Ce phénomène n’est pas sans me rappeler le film Misery tiré du roman de Stephen King où Annie (Kathy Bates) garde en otage et maltraite le romancier Paul Sheldon (James Caan). Furieuse du déroulement de son dernier roman dans lequel il fait disparaître un personnage qu’elle affectionne particulièrement, elle est prête à tout, même à commettre l’irréparable, s’il ne change pas le cours de son histoire.

HILLARY CLINTON

Hillary Clinton est devenue la première femme à remporter les primaires démocrates dans la course à la Maison-Blanche, le 7 juin dernier. Mais voilà que ses détracteurs ont crié haut et fort que la tenue Armani estimée à 12 000 $ qu’elle portait lors de son discours sur la redistribution des richesses était inappropriée. Elle aurait dû consulter Pauline Marois qui a fait couler tant d’encre avec ses écharpes griffées et qui, pour redorer son blason de citoyenne exemplaire, nous avait fait visiter son modeste chalet dans Charlevoix, question de nous faire oublier son château de style Moulinsart dans l’Ouest-de-l’Île de Montréal. J’oubliais, pour être crédible, on se doit de s’habiller chez Winners ou de se coiffer comme Donald Trump, et de ne pas étaler nos actifs.

AXL ROSE

Même les rockers n’échappent pas à la pression de l’image et redoutent les commentaires de leurs fans. Dans une chronique d’Hugo Meunier de La Presse + du 8 juin dernier, on peut y lire que l’entourage de Axl Rose aurait officiellement demandé à Google de retirer une photographie prise lors d’un concert en 2010 où le chanteur n’est pas à son avantage.

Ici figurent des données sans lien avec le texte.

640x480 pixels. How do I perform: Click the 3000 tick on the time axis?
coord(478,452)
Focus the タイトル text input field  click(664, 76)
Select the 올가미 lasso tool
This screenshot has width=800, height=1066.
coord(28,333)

Les spectateurs se déplacent-ils pour le voir ou pour l’écouter? La vente de billets diminuera-t-elle parce qu’il est devenu gros? À moins qu’il ne mincisse pour la tournée et reprenne son gabarit d’obèse ensuite. Ne serait-ce pas de la fausse publicité que de le présenter mince comme un fil sur les affiches et gros comme un tonneau sur la scène?

Comment départager la fiction de la réalité, le vrai du faux, la vérité du mensonge, l’authenticité de l’imitation? Tant à l’international qu’au Québec, les autoportraits et les commentaires émis par les célébrités sont matière à des diatribes sur les réseaux sociaux. « Pèse sul piton Manon » dirait Guy A. Lepage à TLMP. Bouton d’indignation, de rage, de déception, d’accusation, de coups bas, les internautes s’arrogent le droit de dire tout, tout le temps, n’importe comment. Peut-être s’imaginent-ils que les autres sont fabriqués d’acier trempé. On a créé un monstre qui se nourrit des faiblesses et des malheurs des autres.

Que se cache-t-il derrière les réactions démesurées des internautes? Leur propre peur de vieillir, une dépendance affective avec l’inaccessible, le refus de leur ombre, c’est-à-dire la honte de leur propre corps ou de leurs échecs, un transfert de la colère à leur égard, une demande à l’aide, une tristesse face à leur vie?

On ne découpe plus de poupées en papier avec des ciseaux, mais nos icônes afin qu’elles correspondent à nos aspirations. Ciseaux sociaux ou réseaux sociaux?